I had old-school Erector Sets when I was a pup. No fancy-Dan curved elements for me, just straight stamped tin-plate, with 6-32 screws and nuts to hold everything together. Colored pulleys? Plastic feet? Balderdash and humbug!
In fairness, I did start writing axes, but got confused with repetition and by the time I'd stopped I was up to axeseseseseses and said the heck with it.
I had the old school erector set and used to lock up the motor and watch it smoke.
Can someone give me input if its worth converting it into a belt driven cnc, meaning the stepper motors drive the lead screws with belts? What are possible drawbacks beyond the higher rpms the motors run art?
I understand the impulse to degrade people who ask questions such as the OP has.
But imagine what his/her position might be. Might be a person who is attracted to machining, and enjoys making/building things. This might be a person who has little money, and is not in a position to buy/place a full size vertical in their garage.

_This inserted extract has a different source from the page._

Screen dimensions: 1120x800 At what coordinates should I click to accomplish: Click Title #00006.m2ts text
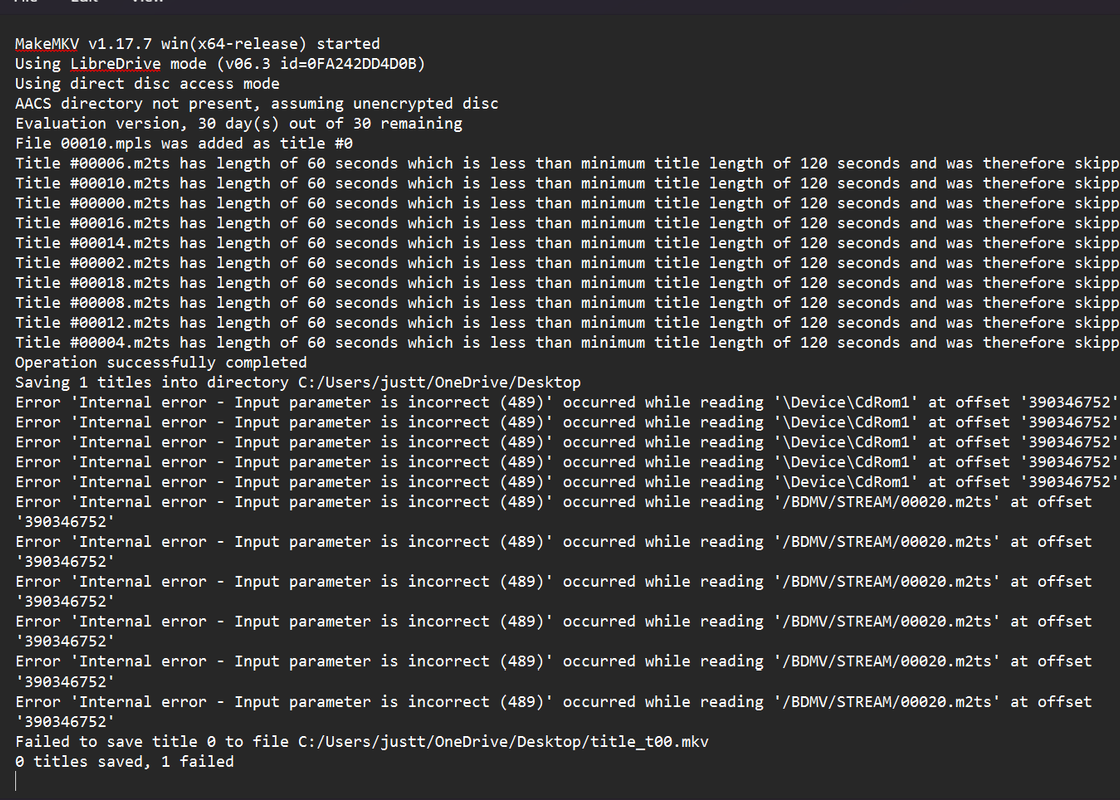(92, 164)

Most times, people excel in the very things they enjoy most. Reason is they give it their full attention and by default put every ounce of drive they have into it.
I do realize this forum doesn't allow hobby machines, and i agree with that.
But with the amount of "I can't find good help/employees" threads popping up. You guys ever think being total dickheads and discouraging people such as the Op contributes to this? We all know money isn't the main factor most of us got into manufacturing.
Can NOT understand how you make the leap from pointing out the "tool" isn't a fit to what PM's community own and use and work to keep in running order, to considering that a criticism of a person or even his economic limits.
Pointing him to hobby forums will actually get him HELP! Useful help. Appropriate help. FASTER help!
That's where the machines ARE discussed. That's where those who have them do "clever stuff" to and with them. Hooking-up with the right resources is a "win" for his being able to make the best of what he HAS (or is about to acquire.. whichever..)
Up to him what he learns next and what he does with that.
For all I know he may be sitting left-front-most seat, my next ride on a Boeing, doing heart surgery.. or writing me a speeding ticket. Wasn't intent on pissing him off.
The machine choice does not define who the man is.
Everybody know that only pickup-trucks can do THAT!